Look through the records below, and whenever a line contains "list", copy it.

━━━

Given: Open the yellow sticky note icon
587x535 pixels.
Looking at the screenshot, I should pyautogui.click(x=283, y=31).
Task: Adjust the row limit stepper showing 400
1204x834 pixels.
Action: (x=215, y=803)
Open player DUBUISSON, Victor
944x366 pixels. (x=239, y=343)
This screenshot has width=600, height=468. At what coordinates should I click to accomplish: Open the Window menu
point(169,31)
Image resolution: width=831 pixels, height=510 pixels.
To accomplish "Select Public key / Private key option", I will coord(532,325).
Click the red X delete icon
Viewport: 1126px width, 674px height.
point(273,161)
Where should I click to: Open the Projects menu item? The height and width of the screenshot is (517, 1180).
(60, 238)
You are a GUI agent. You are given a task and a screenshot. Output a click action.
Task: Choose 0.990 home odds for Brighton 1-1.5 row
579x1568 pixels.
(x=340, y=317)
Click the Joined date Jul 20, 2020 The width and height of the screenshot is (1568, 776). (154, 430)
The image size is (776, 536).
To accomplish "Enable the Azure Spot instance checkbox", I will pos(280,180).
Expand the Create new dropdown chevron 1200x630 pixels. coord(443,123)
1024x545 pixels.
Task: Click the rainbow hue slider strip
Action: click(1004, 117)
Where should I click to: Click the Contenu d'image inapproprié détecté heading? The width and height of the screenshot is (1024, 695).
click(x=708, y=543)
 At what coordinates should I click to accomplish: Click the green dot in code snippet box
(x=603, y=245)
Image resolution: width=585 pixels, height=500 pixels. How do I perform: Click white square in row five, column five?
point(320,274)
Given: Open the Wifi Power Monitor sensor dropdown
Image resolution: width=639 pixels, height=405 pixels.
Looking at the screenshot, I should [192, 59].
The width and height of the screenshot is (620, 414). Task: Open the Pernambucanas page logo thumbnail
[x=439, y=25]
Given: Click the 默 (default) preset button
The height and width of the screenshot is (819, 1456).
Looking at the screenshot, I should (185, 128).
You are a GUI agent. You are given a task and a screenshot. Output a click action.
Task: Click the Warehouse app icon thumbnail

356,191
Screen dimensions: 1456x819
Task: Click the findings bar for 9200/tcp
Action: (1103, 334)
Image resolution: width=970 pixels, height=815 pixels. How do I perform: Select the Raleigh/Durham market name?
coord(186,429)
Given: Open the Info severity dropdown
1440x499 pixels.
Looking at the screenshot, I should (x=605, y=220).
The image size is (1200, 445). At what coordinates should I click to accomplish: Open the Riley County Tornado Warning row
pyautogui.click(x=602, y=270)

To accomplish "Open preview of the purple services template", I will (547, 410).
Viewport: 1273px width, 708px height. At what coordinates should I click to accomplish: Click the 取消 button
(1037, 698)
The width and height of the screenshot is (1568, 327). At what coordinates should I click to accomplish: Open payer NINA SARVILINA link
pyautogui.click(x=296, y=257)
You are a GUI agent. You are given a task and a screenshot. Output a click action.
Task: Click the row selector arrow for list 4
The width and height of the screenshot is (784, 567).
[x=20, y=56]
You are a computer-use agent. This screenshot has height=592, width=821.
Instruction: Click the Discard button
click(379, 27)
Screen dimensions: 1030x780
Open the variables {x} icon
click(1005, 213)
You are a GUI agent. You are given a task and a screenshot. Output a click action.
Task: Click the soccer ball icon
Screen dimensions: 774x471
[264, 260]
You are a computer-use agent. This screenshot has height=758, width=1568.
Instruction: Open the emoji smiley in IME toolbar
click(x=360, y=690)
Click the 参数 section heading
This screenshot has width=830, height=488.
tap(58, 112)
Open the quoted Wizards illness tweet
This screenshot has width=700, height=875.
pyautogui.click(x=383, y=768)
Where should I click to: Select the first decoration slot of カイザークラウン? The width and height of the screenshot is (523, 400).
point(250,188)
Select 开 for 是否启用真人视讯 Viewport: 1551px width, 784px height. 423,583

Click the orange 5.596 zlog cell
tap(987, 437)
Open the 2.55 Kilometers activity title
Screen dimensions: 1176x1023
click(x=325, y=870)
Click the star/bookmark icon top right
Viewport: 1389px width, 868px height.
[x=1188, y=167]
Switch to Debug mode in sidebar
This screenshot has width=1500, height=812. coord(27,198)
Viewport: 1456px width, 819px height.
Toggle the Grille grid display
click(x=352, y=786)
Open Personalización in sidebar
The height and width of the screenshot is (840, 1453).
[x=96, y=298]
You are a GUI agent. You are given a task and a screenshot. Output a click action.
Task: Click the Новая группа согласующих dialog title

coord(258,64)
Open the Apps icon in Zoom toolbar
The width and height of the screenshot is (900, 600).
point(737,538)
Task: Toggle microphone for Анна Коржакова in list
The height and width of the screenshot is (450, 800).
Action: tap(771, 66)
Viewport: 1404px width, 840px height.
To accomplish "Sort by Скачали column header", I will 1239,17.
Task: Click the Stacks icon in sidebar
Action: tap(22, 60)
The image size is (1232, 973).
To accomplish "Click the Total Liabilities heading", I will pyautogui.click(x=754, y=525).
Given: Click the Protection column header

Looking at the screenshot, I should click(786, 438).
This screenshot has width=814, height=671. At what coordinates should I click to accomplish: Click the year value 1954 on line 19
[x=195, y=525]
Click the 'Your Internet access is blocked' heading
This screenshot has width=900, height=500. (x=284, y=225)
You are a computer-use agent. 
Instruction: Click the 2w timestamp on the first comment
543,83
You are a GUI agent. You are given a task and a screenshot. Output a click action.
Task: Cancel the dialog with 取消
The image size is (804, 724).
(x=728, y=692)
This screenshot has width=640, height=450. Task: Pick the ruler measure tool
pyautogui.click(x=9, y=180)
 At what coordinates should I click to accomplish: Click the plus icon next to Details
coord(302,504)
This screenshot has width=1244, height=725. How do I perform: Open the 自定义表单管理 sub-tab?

━━━

Result:
Task: Click the row selector arrow for list 4
Task: Toggle microphone for Анна Коржакова in list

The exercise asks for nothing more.